## WORK INSTRUCTIONS
Revise the lines below by swapping "At what coordinates should I click to accomplish" for "Where should I click to complete" and keeping everything else the same.

Begin LISTING

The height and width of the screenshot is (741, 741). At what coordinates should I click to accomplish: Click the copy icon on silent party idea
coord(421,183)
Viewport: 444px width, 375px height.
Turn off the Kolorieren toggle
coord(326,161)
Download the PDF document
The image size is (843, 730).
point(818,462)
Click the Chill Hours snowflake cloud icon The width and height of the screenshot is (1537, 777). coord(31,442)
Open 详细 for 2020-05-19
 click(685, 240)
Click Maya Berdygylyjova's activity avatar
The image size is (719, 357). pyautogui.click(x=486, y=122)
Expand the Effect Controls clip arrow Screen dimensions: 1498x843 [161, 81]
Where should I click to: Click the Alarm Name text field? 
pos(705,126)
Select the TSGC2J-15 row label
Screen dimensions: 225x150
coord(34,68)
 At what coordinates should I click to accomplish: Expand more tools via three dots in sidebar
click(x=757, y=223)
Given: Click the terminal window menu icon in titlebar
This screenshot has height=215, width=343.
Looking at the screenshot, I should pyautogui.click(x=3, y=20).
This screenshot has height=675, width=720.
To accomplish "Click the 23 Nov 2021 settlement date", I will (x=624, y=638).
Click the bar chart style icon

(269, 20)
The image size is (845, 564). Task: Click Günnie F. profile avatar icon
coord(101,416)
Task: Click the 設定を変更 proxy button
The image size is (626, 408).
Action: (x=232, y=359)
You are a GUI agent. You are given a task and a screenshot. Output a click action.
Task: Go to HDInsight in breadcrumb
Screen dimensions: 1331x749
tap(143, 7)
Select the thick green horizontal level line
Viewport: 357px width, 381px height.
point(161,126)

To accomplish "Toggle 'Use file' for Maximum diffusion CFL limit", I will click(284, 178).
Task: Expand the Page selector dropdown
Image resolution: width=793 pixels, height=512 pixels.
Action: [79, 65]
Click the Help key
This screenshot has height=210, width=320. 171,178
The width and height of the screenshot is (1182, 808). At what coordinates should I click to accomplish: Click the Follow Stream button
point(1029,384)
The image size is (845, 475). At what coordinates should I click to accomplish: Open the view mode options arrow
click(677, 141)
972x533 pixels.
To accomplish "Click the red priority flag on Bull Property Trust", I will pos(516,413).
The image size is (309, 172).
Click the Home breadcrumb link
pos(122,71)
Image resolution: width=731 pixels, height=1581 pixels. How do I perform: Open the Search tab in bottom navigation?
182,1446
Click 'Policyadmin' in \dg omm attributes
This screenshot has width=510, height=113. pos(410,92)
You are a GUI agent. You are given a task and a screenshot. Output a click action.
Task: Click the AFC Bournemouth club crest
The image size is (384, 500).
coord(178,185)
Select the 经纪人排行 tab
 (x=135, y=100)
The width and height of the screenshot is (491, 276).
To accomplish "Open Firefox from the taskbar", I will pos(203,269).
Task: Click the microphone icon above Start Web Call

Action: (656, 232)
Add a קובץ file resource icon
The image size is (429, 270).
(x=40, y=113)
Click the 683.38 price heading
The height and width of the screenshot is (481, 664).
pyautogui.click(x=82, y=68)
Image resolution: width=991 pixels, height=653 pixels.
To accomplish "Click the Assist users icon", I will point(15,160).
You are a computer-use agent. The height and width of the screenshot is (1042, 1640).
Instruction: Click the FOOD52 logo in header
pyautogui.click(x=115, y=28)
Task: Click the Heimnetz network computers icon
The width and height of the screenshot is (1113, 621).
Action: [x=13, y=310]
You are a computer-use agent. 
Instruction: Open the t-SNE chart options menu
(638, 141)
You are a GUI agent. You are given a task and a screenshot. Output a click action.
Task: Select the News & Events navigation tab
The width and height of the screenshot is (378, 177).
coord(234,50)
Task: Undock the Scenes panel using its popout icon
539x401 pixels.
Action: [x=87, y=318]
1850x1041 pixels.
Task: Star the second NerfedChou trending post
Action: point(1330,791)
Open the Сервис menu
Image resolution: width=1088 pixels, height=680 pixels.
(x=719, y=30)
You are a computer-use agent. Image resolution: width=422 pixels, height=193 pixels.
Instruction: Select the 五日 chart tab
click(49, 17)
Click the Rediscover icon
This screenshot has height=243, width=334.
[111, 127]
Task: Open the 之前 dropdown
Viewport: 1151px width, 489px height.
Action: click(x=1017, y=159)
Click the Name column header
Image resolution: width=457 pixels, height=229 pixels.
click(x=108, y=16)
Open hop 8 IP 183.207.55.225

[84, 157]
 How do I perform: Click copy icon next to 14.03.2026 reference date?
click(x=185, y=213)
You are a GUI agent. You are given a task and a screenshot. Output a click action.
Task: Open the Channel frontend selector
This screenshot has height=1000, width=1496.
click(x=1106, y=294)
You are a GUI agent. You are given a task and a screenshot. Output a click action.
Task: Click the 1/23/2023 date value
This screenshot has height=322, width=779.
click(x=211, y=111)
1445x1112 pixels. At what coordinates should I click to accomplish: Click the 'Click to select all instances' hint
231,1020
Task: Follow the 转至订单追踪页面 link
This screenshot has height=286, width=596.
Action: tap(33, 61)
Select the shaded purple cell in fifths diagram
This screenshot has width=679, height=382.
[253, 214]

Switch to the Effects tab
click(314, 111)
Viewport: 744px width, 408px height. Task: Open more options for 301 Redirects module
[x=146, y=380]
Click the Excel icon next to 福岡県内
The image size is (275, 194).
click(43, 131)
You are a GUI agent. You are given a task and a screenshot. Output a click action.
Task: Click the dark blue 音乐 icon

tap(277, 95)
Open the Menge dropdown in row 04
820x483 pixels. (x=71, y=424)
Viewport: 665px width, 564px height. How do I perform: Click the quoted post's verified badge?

End LISTING

## COMPLETE RESPONSE
The height and width of the screenshot is (741, 741). Where should I click to complete: Click the copy icon on silent party idea
coord(421,183)
Viewport: 444px width, 375px height.
Turn off the Kolorieren toggle
coord(326,161)
Download the PDF document
The image size is (843, 730).
point(818,462)
Click the Chill Hours snowflake cloud icon The width and height of the screenshot is (1537, 777). coord(31,442)
Open 详细 for 2020-05-19
 click(685, 240)
Click Maya Berdygylyjova's activity avatar
The image size is (719, 357). pyautogui.click(x=486, y=122)
Expand the Effect Controls clip arrow Screen dimensions: 1498x843 [161, 81]
Where should I click to: Click the Alarm Name text field? 
pos(705,126)
Select the TSGC2J-15 row label
Screen dimensions: 225x150
coord(34,68)
 Where should I click to complete: Expand more tools via three dots in sidebar
click(x=757, y=223)
Given: Click the terminal window menu icon in titlebar
This screenshot has height=215, width=343.
Looking at the screenshot, I should pyautogui.click(x=3, y=20).
This screenshot has height=675, width=720.
To accomplish "Click the 23 Nov 2021 settlement date", I will (x=624, y=638).
Click the bar chart style icon

(269, 20)
The image size is (845, 564). Task: Click Günnie F. profile avatar icon
coord(101,416)
Task: Click the 設定を変更 proxy button
The image size is (626, 408).
Action: (x=232, y=359)
You are a GUI agent. You are given a task and a screenshot. Output a click action.
Task: Go to HDInsight in breadcrumb
Screen dimensions: 1331x749
tap(143, 7)
Select the thick green horizontal level line
Viewport: 357px width, 381px height.
point(161,126)

To accomplish "Toggle 'Use file' for Maximum diffusion CFL limit", I will click(284, 178).
Task: Expand the Page selector dropdown
Image resolution: width=793 pixels, height=512 pixels.
Action: [79, 65]
Click the Help key
This screenshot has height=210, width=320. 171,178
The width and height of the screenshot is (1182, 808). Where should I click to complete: Click the Follow Stream button
point(1029,384)
The image size is (845, 475). Where should I click to complete: Open the view mode options arrow
click(677, 141)
972x533 pixels.
To accomplish "Click the red priority flag on Bull Property Trust", I will pos(516,413).
The image size is (309, 172).
Click the Home breadcrumb link
pos(122,71)
Image resolution: width=731 pixels, height=1581 pixels. How do I perform: Open the Search tab in bottom navigation?
182,1446
Click 'Policyadmin' in \dg omm attributes
This screenshot has width=510, height=113. pos(410,92)
You are a GUI agent. You are given a task and a screenshot. Output a click action.
Task: Click the AFC Bournemouth club crest
The image size is (384, 500).
coord(178,185)
Select the 经纪人排行 tab
 (x=135, y=100)
The width and height of the screenshot is (491, 276).
To accomplish "Open Firefox from the taskbar", I will pos(203,269).
Task: Click the microphone icon above Start Web Call

Action: (656, 232)
Add a קובץ file resource icon
The image size is (429, 270).
(x=40, y=113)
Click the 683.38 price heading
The height and width of the screenshot is (481, 664).
pyautogui.click(x=82, y=68)
Image resolution: width=991 pixels, height=653 pixels.
To accomplish "Click the Assist users icon", I will point(15,160).
You are a computer-use agent. The height and width of the screenshot is (1042, 1640).
Instruction: Click the FOOD52 logo in header
pyautogui.click(x=115, y=28)
Task: Click the Heimnetz network computers icon
The width and height of the screenshot is (1113, 621).
Action: [x=13, y=310]
You are a computer-use agent. 
Instruction: Open the t-SNE chart options menu
(638, 141)
You are a GUI agent. You are given a task and a screenshot. Output a click action.
Task: Select the News & Events navigation tab
The width and height of the screenshot is (378, 177).
coord(234,50)
Task: Undock the Scenes panel using its popout icon
539x401 pixels.
Action: [x=87, y=318]
1850x1041 pixels.
Task: Star the second NerfedChou trending post
Action: point(1330,791)
Open the Сервис menu
Image resolution: width=1088 pixels, height=680 pixels.
(x=719, y=30)
You are a computer-use agent. Image resolution: width=422 pixels, height=193 pixels.
Instruction: Select the 五日 chart tab
click(49, 17)
Click the Rediscover icon
This screenshot has height=243, width=334.
[111, 127]
Task: Open the 之前 dropdown
Viewport: 1151px width, 489px height.
Action: click(x=1017, y=159)
Click the Name column header
Image resolution: width=457 pixels, height=229 pixels.
click(x=108, y=16)
Open hop 8 IP 183.207.55.225

[84, 157]
 How do I perform: Click copy icon next to 14.03.2026 reference date?
click(x=185, y=213)
You are a GUI agent. You are given a task and a screenshot. Output a click action.
Task: Open the Channel frontend selector
This screenshot has height=1000, width=1496.
click(x=1106, y=294)
You are a GUI agent. You are given a task and a screenshot. Output a click action.
Task: Click the 1/23/2023 date value
This screenshot has height=322, width=779.
click(x=211, y=111)
1445x1112 pixels. Where should I click to complete: Click the 'Click to select all instances' hint
231,1020
Task: Follow the 转至订单追踪页面 link
This screenshot has height=286, width=596.
Action: tap(33, 61)
Select the shaded purple cell in fifths diagram
This screenshot has width=679, height=382.
[253, 214]

Switch to the Effects tab
click(314, 111)
Viewport: 744px width, 408px height. Task: Open more options for 301 Redirects module
[x=146, y=380]
Click the Excel icon next to 福岡県内
The image size is (275, 194).
click(43, 131)
You are a GUI agent. You are given a task and a screenshot. Output a click action.
Task: Click the dark blue 音乐 icon

tap(277, 95)
Open the Menge dropdown in row 04
820x483 pixels. (x=71, y=424)
Viewport: 665px width, 564px height. How do I perform: Click the quoted post's verified badge?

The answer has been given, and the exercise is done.